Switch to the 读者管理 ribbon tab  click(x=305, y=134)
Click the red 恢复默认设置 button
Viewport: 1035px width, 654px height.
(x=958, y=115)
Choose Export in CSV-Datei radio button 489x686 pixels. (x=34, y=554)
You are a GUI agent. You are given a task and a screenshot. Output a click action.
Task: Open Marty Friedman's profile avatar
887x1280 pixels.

——————————

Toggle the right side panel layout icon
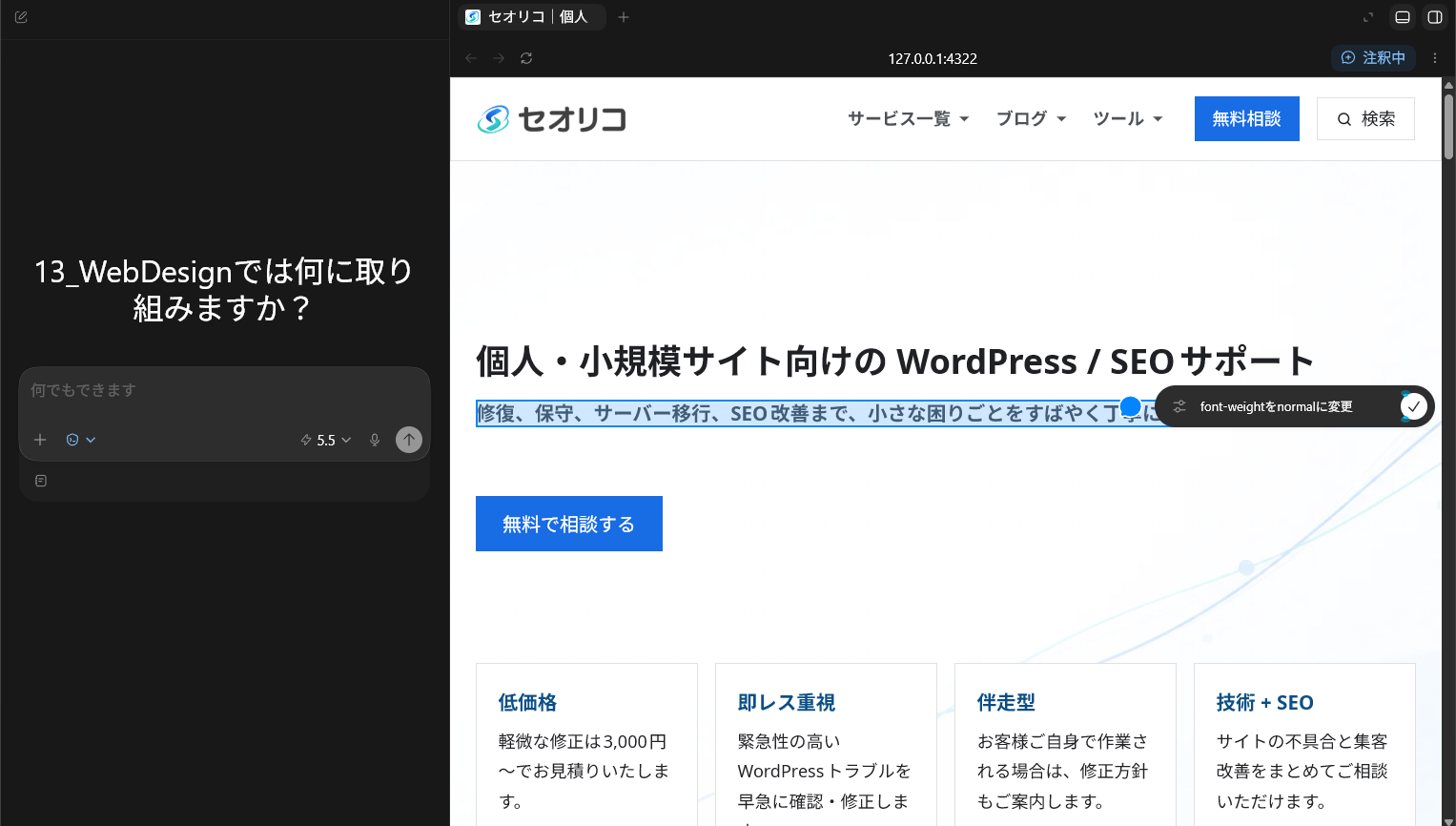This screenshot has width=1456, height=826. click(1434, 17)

——————————

TASK INSTRUCTIONS
Retype exactly the lines above, from the one with "Switch to the" through the one with "887x1280 pixels.", inclusive.

TASK RESPONSE
Switch to the 读者管理 ribbon tab  click(x=305, y=134)
Click the red 恢复默认设置 button
Viewport: 1035px width, 654px height.
(x=958, y=115)
Choose Export in CSV-Datei radio button 489x686 pixels. (x=34, y=554)
You are a GUI agent. You are given a task and a screenshot. Output a click action.
Task: Open Marty Friedman's profile avatar
887x1280 pixels.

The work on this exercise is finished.